#### RECORD EXCERPTS:
====

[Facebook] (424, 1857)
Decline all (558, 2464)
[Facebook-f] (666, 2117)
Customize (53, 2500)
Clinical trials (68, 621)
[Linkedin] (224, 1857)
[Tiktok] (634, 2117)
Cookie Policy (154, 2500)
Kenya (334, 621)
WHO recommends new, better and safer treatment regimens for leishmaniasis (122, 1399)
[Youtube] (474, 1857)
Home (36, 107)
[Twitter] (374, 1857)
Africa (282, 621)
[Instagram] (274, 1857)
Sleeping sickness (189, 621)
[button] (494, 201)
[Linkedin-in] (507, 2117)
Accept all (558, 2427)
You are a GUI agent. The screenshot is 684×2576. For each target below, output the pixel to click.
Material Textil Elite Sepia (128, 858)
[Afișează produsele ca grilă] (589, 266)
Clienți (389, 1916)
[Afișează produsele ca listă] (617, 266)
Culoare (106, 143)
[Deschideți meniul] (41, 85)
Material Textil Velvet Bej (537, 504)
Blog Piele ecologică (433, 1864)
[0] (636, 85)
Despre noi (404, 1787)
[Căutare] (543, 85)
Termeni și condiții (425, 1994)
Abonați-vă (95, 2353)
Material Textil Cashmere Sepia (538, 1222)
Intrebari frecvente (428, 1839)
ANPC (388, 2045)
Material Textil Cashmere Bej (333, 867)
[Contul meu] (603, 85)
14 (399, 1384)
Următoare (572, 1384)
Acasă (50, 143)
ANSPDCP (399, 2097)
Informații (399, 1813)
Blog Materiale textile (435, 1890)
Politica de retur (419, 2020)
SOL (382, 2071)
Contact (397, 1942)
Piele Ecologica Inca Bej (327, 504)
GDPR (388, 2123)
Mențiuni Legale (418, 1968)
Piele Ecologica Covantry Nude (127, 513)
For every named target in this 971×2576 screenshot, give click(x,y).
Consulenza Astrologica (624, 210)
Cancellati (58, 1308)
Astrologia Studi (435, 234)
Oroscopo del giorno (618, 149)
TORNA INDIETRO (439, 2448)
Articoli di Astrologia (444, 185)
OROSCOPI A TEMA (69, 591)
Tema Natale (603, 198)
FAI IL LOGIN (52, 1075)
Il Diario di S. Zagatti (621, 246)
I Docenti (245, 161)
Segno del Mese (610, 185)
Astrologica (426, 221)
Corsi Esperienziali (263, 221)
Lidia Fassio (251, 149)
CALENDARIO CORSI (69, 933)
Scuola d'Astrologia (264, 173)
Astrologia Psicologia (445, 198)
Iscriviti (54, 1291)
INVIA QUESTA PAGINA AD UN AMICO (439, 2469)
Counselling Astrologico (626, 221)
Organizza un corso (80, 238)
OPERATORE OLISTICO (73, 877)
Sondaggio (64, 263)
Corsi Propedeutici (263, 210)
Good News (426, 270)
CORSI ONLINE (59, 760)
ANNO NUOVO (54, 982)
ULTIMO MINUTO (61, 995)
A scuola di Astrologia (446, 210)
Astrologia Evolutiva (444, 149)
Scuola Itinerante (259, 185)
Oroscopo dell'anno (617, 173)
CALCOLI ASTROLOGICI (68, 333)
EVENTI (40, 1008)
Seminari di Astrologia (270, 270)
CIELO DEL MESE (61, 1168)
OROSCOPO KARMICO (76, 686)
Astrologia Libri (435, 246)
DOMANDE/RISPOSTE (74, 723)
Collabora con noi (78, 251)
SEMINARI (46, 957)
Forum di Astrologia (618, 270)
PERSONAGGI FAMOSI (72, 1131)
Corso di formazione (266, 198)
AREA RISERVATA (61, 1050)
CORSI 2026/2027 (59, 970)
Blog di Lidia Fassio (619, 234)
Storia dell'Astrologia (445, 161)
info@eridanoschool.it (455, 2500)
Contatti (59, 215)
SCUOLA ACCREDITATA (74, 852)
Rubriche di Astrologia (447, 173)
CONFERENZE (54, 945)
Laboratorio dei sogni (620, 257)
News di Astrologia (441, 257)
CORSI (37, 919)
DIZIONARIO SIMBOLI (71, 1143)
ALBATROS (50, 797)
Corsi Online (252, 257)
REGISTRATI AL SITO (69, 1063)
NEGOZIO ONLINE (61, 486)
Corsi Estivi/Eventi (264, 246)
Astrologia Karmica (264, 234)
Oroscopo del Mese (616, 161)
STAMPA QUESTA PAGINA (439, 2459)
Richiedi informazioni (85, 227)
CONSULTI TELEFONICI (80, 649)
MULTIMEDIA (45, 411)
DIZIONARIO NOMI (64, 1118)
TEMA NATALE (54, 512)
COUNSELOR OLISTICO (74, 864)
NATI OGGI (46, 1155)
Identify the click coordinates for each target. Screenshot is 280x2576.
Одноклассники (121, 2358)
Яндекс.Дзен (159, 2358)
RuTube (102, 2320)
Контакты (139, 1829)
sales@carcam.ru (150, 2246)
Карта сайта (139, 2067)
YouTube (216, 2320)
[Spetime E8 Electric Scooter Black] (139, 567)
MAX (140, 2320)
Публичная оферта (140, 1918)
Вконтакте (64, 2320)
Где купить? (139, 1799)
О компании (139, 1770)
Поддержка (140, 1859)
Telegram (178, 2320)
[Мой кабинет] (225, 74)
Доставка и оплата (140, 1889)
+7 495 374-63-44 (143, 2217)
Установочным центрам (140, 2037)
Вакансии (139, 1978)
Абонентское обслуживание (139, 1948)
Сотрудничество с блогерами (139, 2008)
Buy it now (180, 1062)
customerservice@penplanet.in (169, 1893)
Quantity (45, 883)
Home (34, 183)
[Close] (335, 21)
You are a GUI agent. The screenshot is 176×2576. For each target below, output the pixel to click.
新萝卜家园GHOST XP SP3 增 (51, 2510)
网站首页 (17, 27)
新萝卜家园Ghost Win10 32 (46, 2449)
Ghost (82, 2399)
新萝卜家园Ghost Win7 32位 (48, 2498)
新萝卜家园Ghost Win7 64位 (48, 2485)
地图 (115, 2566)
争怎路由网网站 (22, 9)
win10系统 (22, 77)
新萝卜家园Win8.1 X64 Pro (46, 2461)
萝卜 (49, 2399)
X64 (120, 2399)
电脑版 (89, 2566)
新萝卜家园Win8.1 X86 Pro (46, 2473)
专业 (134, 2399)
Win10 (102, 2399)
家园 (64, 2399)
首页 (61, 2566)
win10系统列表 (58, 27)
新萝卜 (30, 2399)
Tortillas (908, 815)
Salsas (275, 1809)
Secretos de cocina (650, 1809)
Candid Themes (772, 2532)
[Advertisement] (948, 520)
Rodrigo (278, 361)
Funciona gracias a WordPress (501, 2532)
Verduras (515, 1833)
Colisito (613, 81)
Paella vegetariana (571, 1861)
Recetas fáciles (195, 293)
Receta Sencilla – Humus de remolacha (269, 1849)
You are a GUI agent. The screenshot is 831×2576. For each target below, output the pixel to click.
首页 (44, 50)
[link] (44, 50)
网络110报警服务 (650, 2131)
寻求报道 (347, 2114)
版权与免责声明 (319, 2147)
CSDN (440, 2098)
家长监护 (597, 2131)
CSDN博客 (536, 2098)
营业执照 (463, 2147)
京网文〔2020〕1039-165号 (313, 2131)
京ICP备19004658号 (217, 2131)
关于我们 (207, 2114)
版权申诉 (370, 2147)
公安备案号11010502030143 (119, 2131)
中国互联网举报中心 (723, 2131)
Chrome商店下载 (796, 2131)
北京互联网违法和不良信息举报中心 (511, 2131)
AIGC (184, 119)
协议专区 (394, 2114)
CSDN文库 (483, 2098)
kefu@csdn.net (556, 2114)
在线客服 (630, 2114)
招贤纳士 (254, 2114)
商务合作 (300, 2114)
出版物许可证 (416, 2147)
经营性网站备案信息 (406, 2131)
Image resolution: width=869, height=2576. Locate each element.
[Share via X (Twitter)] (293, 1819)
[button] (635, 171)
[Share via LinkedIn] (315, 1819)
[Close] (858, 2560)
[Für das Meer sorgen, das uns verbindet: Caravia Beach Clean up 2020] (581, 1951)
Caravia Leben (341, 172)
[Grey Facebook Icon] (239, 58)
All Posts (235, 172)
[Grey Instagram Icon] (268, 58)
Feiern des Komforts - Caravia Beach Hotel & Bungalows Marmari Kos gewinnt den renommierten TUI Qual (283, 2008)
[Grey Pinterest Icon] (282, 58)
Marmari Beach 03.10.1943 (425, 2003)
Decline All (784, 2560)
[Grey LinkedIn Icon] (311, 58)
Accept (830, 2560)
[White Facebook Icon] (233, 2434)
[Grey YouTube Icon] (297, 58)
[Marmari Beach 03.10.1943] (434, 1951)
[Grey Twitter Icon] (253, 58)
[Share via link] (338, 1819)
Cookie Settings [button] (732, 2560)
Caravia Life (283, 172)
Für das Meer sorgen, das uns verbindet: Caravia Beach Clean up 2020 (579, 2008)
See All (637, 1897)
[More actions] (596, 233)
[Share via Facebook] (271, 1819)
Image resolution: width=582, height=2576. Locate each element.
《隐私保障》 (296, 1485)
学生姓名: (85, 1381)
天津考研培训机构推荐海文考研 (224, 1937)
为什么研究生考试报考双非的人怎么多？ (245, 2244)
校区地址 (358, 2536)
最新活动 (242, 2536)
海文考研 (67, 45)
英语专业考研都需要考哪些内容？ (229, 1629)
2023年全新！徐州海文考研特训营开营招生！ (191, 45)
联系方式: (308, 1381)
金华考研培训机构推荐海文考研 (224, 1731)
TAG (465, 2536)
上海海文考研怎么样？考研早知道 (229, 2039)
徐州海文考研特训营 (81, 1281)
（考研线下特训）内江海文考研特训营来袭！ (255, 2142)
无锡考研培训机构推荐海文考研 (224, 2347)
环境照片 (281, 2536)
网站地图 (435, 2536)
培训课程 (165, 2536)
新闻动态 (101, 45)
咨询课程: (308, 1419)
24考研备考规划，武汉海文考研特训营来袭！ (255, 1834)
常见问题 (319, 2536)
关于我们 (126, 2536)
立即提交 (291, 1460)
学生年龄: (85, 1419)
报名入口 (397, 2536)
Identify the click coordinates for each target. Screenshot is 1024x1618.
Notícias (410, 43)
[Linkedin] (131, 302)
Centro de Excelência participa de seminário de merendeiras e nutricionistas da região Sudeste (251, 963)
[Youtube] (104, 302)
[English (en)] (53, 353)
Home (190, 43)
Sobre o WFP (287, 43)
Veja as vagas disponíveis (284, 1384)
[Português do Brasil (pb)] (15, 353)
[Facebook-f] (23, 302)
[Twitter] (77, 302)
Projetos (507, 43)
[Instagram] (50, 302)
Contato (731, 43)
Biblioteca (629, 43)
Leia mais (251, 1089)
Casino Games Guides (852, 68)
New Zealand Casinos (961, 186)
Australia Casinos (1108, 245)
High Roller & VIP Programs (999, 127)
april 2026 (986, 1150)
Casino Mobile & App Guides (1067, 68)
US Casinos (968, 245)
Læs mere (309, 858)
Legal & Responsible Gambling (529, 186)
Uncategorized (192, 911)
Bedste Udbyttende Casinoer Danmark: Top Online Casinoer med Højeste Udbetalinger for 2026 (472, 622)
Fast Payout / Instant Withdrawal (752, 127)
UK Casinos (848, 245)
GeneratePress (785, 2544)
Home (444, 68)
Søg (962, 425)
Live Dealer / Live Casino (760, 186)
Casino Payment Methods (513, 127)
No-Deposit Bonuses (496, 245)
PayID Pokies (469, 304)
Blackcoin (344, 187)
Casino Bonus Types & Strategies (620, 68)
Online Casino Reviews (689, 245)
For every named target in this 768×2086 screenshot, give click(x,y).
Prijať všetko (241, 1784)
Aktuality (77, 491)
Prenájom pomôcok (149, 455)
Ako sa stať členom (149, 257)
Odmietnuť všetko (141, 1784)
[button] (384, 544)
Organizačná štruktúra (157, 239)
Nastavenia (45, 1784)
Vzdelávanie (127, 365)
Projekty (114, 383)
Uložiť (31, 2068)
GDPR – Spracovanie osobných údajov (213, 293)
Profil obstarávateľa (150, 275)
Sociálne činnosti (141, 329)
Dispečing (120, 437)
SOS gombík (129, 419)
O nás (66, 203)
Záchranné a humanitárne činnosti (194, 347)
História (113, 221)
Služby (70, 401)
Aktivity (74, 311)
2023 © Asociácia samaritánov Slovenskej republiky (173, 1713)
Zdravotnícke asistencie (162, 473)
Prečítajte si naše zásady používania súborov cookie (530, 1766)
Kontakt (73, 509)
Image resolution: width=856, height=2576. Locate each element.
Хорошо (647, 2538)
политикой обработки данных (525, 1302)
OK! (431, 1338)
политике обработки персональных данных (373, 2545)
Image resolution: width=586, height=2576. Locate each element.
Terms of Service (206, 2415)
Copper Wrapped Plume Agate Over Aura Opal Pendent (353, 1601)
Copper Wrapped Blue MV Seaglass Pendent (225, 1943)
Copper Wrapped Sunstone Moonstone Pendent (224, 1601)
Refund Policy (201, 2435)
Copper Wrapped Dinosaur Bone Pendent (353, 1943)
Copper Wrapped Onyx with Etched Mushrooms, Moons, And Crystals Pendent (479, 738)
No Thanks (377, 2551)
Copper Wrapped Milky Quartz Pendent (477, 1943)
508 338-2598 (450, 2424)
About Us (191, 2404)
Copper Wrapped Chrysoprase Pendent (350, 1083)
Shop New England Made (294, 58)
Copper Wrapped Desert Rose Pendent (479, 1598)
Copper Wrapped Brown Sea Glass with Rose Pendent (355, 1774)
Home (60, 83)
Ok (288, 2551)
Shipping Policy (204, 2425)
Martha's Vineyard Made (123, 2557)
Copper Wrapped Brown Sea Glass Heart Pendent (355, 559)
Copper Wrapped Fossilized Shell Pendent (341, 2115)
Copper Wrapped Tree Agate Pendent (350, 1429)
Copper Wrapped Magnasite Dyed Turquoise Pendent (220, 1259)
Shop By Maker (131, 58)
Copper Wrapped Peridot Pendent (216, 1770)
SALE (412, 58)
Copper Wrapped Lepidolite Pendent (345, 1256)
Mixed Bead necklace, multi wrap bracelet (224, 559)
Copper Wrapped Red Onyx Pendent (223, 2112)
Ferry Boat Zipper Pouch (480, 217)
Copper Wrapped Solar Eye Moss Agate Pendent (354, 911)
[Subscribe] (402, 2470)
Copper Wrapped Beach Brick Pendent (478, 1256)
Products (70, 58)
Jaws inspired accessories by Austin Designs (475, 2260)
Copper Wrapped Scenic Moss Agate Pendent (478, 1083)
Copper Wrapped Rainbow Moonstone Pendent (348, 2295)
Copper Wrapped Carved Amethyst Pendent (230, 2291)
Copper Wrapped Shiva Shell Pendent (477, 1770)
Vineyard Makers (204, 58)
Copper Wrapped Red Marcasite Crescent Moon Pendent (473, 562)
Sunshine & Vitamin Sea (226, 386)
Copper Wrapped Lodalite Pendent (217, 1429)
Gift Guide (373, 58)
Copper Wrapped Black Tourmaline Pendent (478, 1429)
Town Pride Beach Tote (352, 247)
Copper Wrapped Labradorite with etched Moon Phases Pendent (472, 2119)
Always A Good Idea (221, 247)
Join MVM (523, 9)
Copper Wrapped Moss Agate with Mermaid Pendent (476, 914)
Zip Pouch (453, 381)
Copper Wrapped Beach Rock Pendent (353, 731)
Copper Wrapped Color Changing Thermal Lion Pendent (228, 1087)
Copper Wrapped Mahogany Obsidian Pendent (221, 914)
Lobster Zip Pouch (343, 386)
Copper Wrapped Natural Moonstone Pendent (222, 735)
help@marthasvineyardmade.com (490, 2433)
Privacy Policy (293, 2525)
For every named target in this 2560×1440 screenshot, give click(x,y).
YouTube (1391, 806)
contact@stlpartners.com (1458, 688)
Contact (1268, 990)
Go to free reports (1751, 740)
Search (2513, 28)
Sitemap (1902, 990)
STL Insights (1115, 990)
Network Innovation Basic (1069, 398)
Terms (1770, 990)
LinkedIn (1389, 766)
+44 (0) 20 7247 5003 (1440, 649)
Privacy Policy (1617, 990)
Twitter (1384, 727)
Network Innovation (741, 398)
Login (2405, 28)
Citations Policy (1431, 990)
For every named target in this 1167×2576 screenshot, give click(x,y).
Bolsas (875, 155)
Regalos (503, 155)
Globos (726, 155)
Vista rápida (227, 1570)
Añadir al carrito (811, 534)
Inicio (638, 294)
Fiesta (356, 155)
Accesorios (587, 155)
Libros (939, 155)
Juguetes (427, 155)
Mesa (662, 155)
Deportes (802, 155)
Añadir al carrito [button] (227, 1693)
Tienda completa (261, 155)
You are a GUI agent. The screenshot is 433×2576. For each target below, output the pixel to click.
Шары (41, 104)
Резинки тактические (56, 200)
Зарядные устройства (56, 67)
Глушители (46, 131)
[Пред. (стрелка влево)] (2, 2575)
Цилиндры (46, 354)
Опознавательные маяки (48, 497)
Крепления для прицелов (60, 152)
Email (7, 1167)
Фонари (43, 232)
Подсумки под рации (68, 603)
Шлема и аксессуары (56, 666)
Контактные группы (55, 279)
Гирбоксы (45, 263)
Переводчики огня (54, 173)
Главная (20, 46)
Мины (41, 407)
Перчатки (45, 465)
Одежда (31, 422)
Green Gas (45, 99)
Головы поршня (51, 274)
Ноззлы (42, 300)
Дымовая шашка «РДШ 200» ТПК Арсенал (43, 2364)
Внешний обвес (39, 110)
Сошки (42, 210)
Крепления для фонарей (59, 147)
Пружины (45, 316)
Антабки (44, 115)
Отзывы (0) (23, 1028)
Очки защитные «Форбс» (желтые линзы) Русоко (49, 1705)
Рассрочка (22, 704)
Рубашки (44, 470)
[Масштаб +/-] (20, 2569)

====

#### TASK BRIEF:
In the material above, find the line containing "Always A Good Idea (221, 247)" and the line containing "Пружины (45, 316)", then write out exactly those two lines and every line between them, and nothing more.

#### RESPONSE FOR THIS EXERCISE:
Always A Good Idea (221, 247)
Join MVM (523, 9)
Copper Wrapped Moss Agate with Mermaid Pendent (476, 914)
Zip Pouch (453, 381)
Copper Wrapped Beach Rock Pendent (353, 731)
Copper Wrapped Color Changing Thermal Lion Pendent (228, 1087)
Copper Wrapped Mahogany Obsidian Pendent (221, 914)
Lobster Zip Pouch (343, 386)
Copper Wrapped Natural Moonstone Pendent (222, 735)
help@marthasvineyardmade.com (490, 2433)
Privacy Policy (293, 2525)
For every named target in this 2560×1440 screenshot, give click(x,y).
YouTube (1391, 806)
contact@stlpartners.com (1458, 688)
Contact (1268, 990)
Go to free reports (1751, 740)
Search (2513, 28)
Sitemap (1902, 990)
STL Insights (1115, 990)
Network Innovation Basic (1069, 398)
Terms (1770, 990)
LinkedIn (1389, 766)
+44 (0) 20 7247 5003 (1440, 649)
Privacy Policy (1617, 990)
Twitter (1384, 727)
Network Innovation (741, 398)
Login (2405, 28)
Citations Policy (1431, 990)
For every named target in this 1167×2576 screenshot, give click(x,y).
Bolsas (875, 155)
Regalos (503, 155)
Globos (726, 155)
Vista rápida (227, 1570)
Añadir al carrito (811, 534)
Inicio (638, 294)
Fiesta (356, 155)
Accesorios (587, 155)
Libros (939, 155)
Juguetes (427, 155)
Mesa (662, 155)
Deportes (802, 155)
Añadir al carrito [button] (227, 1693)
Tienda completa (261, 155)
You are a GUI agent. The screenshot is 433×2576. For each target below, output the pixel to click.
Шары (41, 104)
Резинки тактические (56, 200)
Зарядные устройства (56, 67)
Глушители (46, 131)
[Пред. (стрелка влево)] (2, 2575)
Цилиндры (46, 354)
Опознавательные маяки (48, 497)
Крепления для прицелов (60, 152)
Email (7, 1167)
Фонари (43, 232)
Подсумки под рации (68, 603)
Шлема и аксессуары (56, 666)
Контактные группы (55, 279)
Гирбоксы (45, 263)
Переводчики огня (54, 173)
Главная (20, 46)
Мины (41, 407)
Перчатки (45, 465)
Одежда (31, 422)
Green Gas (45, 99)
Головы поршня (51, 274)
Ноззлы (42, 300)
Дымовая шашка «РДШ 200» ТПК Арсенал (43, 2364)
Внешний обвес (39, 110)
Сошки (42, 210)
Крепления для фонарей (59, 147)
Пружины (45, 316)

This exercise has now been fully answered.